Discussion
The cuff during mechanical ventilation seals the airway, the endotracheal cuff pressure of 20 to 30 cmH2O is adequate for most patients, but lack of a tracheal seal still occurs in a small number of people[9, 10]. Similarly, the airway in our case can be completely sealed when the cuff pressure of endotracheal intubation reaches 100 cmH2O. The diagnosis was made by the patient’s chest CT(X-ray computed tomography), Main findings that the real cross-sectional area of airway was significantly larger than cross-sectional area of cuff.
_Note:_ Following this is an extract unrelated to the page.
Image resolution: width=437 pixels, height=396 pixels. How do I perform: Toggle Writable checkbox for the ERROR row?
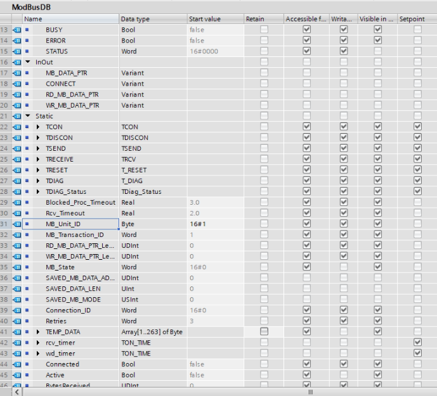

This case illustrates that the real cross-sectional area of airway from the case obviously exceeds the normal population and the importance of rapid the patient’s chest CT diagnosis to prevent mismatch cuff with airway, to select the cuff of endotracheal tube matching with the patient’s airway.
Consensus suggests that cuff pressure in endotracheal tubes should range from 20 to 30 cmH2O[11]. Excessively high or low cuff pressures have been associated with complications such as tracheal stenosis, leaking of tidal volume, microaspiration of secretions, and ventilator-associated pneumonia[12]. As can be seen from Fig1, Compared with cross-sectional area of cuff, the real cross-sectional area of trachea was significantly larger; so that the cuff pressure is 100 cmH2O, the cuff of endotracheal intubation can seal the airway. Referring to the consensus of experts, patients are prone to ventilator-associated pneumonia.